Print out the entries exactly, and include each one.

[Opening DATA UNDER STUDY section]

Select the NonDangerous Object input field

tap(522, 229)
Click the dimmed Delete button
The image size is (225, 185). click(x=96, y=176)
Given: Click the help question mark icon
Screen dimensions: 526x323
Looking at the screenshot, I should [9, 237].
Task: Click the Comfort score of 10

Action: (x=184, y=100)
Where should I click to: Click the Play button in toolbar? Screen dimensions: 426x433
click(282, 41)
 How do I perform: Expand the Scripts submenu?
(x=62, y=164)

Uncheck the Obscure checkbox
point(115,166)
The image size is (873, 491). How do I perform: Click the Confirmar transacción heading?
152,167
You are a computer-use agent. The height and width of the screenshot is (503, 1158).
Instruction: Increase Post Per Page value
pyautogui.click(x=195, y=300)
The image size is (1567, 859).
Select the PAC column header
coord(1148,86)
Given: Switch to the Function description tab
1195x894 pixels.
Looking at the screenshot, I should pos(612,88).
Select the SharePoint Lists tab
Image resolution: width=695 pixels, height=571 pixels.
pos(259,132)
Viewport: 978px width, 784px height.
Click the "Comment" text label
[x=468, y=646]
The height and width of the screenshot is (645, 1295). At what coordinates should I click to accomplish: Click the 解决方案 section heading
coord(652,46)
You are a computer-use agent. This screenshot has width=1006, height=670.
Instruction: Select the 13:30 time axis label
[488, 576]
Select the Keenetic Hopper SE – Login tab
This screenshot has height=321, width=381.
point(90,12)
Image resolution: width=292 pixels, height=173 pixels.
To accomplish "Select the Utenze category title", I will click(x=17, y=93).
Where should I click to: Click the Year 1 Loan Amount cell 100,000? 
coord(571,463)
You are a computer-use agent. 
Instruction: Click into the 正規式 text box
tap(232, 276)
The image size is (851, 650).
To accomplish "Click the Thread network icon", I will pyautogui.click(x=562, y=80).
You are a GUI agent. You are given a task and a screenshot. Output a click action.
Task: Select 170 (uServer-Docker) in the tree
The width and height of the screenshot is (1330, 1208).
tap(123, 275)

[Closing DATA UNDER STUDY section]

- _PROBLEM SOLUTION_:
Select the NonDangerous Object input field

tap(522, 229)
Click the dimmed Delete button
The image size is (225, 185). click(x=96, y=176)
Given: Click the help question mark icon
Screen dimensions: 526x323
Looking at the screenshot, I should [9, 237].
Task: Click the Comfort score of 10

Action: (x=184, y=100)
Where should I click to: Click the Play button in toolbar? Screen dimensions: 426x433
click(282, 41)
 How do I perform: Expand the Scripts submenu?
(x=62, y=164)

Uncheck the Obscure checkbox
point(115,166)
The image size is (873, 491). How do I perform: Click the Confirmar transacción heading?
152,167
You are a computer-use agent. The height and width of the screenshot is (503, 1158).
Instruction: Increase Post Per Page value
pyautogui.click(x=195, y=300)
The image size is (1567, 859).
Select the PAC column header
coord(1148,86)
Given: Switch to the Function description tab
1195x894 pixels.
Looking at the screenshot, I should pos(612,88).
Select the SharePoint Lists tab
Image resolution: width=695 pixels, height=571 pixels.
pos(259,132)
Viewport: 978px width, 784px height.
Click the "Comment" text label
[x=468, y=646]
The height and width of the screenshot is (645, 1295). At what coordinates should I click to accomplish: Click the 解决方案 section heading
coord(652,46)
You are a computer-use agent. This screenshot has width=1006, height=670.
Instruction: Select the 13:30 time axis label
[488, 576]
Select the Keenetic Hopper SE – Login tab
This screenshot has height=321, width=381.
point(90,12)
Image resolution: width=292 pixels, height=173 pixels.
To accomplish "Select the Utenze category title", I will click(x=17, y=93).
Where should I click to: Click the Year 1 Loan Amount cell 100,000? 
coord(571,463)
You are a computer-use agent. 
Instruction: Click into the 正規式 text box
tap(232, 276)
The image size is (851, 650).
To accomplish "Click the Thread network icon", I will pyautogui.click(x=562, y=80).
You are a GUI agent. You are given a task and a screenshot. Output a click action.
Task: Select 170 (uServer-Docker) in the tree
The width and height of the screenshot is (1330, 1208).
tap(123, 275)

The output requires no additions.